◆ WHAT THE TASK REQUIRES ◆
Write the data out again, word for word.

Records from a dataset
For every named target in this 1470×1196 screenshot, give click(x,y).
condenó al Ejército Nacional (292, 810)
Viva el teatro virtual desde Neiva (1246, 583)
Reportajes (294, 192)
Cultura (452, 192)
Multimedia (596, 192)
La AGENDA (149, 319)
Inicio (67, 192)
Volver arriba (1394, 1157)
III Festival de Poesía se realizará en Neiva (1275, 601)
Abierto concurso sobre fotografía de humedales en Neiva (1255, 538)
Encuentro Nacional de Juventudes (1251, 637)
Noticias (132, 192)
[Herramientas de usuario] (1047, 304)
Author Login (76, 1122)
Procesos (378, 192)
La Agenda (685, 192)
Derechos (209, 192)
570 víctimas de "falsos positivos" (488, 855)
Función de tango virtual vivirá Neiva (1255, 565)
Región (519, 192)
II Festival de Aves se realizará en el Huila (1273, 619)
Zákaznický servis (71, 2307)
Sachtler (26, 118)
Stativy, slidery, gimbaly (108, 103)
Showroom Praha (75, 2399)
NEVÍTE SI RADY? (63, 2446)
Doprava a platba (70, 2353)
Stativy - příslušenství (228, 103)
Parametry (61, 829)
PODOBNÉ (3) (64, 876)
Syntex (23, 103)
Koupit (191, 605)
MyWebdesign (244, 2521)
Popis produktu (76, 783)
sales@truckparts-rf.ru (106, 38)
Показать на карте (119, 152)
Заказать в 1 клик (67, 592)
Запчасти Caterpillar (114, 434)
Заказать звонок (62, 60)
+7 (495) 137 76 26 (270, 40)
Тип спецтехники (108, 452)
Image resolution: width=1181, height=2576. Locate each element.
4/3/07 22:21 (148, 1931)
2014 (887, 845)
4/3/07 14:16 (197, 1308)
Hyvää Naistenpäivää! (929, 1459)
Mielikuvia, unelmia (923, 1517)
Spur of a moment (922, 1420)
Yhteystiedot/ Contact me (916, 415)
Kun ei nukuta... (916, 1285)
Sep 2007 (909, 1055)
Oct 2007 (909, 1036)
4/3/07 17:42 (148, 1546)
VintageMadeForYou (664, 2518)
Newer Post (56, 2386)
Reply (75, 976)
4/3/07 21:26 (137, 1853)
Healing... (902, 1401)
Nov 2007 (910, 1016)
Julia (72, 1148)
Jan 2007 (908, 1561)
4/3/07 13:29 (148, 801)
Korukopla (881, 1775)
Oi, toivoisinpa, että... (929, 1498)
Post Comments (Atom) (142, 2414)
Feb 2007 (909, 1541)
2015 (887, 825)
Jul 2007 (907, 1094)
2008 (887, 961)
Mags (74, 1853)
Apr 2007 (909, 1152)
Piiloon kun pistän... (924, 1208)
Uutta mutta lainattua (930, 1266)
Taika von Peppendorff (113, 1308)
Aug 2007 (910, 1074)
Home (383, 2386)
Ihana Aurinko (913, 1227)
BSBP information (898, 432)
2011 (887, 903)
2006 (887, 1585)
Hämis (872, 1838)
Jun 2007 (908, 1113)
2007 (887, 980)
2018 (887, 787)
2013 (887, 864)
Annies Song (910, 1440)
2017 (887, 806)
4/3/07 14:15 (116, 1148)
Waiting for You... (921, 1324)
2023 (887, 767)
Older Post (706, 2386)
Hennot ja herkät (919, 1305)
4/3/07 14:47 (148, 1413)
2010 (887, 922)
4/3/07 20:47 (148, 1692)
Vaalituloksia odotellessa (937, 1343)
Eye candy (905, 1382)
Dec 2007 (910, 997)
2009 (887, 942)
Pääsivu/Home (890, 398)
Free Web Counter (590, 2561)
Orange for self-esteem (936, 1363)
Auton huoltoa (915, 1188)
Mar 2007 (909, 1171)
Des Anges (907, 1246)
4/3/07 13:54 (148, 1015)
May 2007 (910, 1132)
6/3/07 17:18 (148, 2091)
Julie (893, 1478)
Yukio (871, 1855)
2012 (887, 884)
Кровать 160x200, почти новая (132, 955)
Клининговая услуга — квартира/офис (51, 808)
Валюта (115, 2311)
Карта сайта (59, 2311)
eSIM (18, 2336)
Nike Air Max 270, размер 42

◆ PROBLEM SOLUTION ◆
For every named target in this 1470×1196 screenshot, give click(x,y).
condenó al Ejército Nacional (292, 810)
Viva el teatro virtual desde Neiva (1246, 583)
Reportajes (294, 192)
Cultura (452, 192)
Multimedia (596, 192)
La AGENDA (149, 319)
Inicio (67, 192)
Volver arriba (1394, 1157)
III Festival de Poesía se realizará en Neiva (1275, 601)
Abierto concurso sobre fotografía de humedales en Neiva (1255, 538)
Encuentro Nacional de Juventudes (1251, 637)
Noticias (132, 192)
[Herramientas de usuario] (1047, 304)
Author Login (76, 1122)
Procesos (378, 192)
La Agenda (685, 192)
Derechos (209, 192)
570 víctimas de "falsos positivos" (488, 855)
Función de tango virtual vivirá Neiva (1255, 565)
Región (519, 192)
II Festival de Aves se realizará en el Huila (1273, 619)
Zákaznický servis (71, 2307)
Sachtler (26, 118)
Stativy, slidery, gimbaly (108, 103)
Showroom Praha (75, 2399)
NEVÍTE SI RADY? (63, 2446)
Doprava a platba (70, 2353)
Stativy - příslušenství (228, 103)
Parametry (61, 829)
PODOBNÉ (3) (64, 876)
Syntex (23, 103)
Koupit (191, 605)
MyWebdesign (244, 2521)
Popis produktu (76, 783)
sales@truckparts-rf.ru (106, 38)
Показать на карте (119, 152)
Заказать в 1 клик (67, 592)
Запчасти Caterpillar (114, 434)
Заказать звонок (62, 60)
+7 (495) 137 76 26 (270, 40)
Тип спецтехники (108, 452)
Image resolution: width=1181, height=2576. Locate each element.
4/3/07 22:21 (148, 1931)
2014 (887, 845)
4/3/07 14:16 (197, 1308)
Hyvää Naistenpäivää! (929, 1459)
Mielikuvia, unelmia (923, 1517)
Spur of a moment (922, 1420)
Yhteystiedot/ Contact me (916, 415)
Kun ei nukuta... (916, 1285)
Sep 2007 (909, 1055)
Oct 2007 (909, 1036)
4/3/07 17:42 (148, 1546)
VintageMadeForYou (664, 2518)
Newer Post (56, 2386)
Reply (75, 976)
4/3/07 21:26 (137, 1853)
Healing... (902, 1401)
Nov 2007 (910, 1016)
Julia (72, 1148)
Jan 2007 (908, 1561)
4/3/07 13:29 (148, 801)
Korukopla (881, 1775)
Oi, toivoisinpa, että... (929, 1498)
Post Comments (Atom) (142, 2414)
Feb 2007 (909, 1541)
2015 (887, 825)
Jul 2007 (907, 1094)
2008 (887, 961)
Mags (74, 1853)
Apr 2007 (909, 1152)
Piiloon kun pistän... (924, 1208)
Uutta mutta lainattua (930, 1266)
Taika von Peppendorff (113, 1308)
Aug 2007 (910, 1074)
Home (383, 2386)
Ihana Aurinko (913, 1227)
BSBP information (898, 432)
2011 (887, 903)
2006 (887, 1585)
Hämis (872, 1838)
Jun 2007 (908, 1113)
2007 (887, 980)
2018 (887, 787)
2013 (887, 864)
Annies Song (910, 1440)
2017 (887, 806)
4/3/07 14:15 (116, 1148)
Waiting for You... (921, 1324)
2023 (887, 767)
Older Post (706, 2386)
Hennot ja herkät (919, 1305)
4/3/07 14:47 (148, 1413)
2010 (887, 922)
4/3/07 20:47 (148, 1692)
Vaalituloksia odotellessa (937, 1343)
Eye candy (905, 1382)
Dec 2007 (910, 997)
2009 (887, 942)
Pääsivu/Home (890, 398)
Free Web Counter (590, 2561)
Orange for self-esteem (936, 1363)
Auton huoltoa (915, 1188)
Mar 2007 (909, 1171)
Des Anges (907, 1246)
4/3/07 13:54 (148, 1015)
May 2007 (910, 1132)
6/3/07 17:18 (148, 2091)
Julie (893, 1478)
Yukio (871, 1855)
2012 (887, 884)
Кровать 160x200, почти новая (132, 955)
Клининговая услуга — квартира/офис (51, 808)
Валюта (115, 2311)
Карта сайта (59, 2311)
eSIM (18, 2336)
Nike Air Max 270, размер 42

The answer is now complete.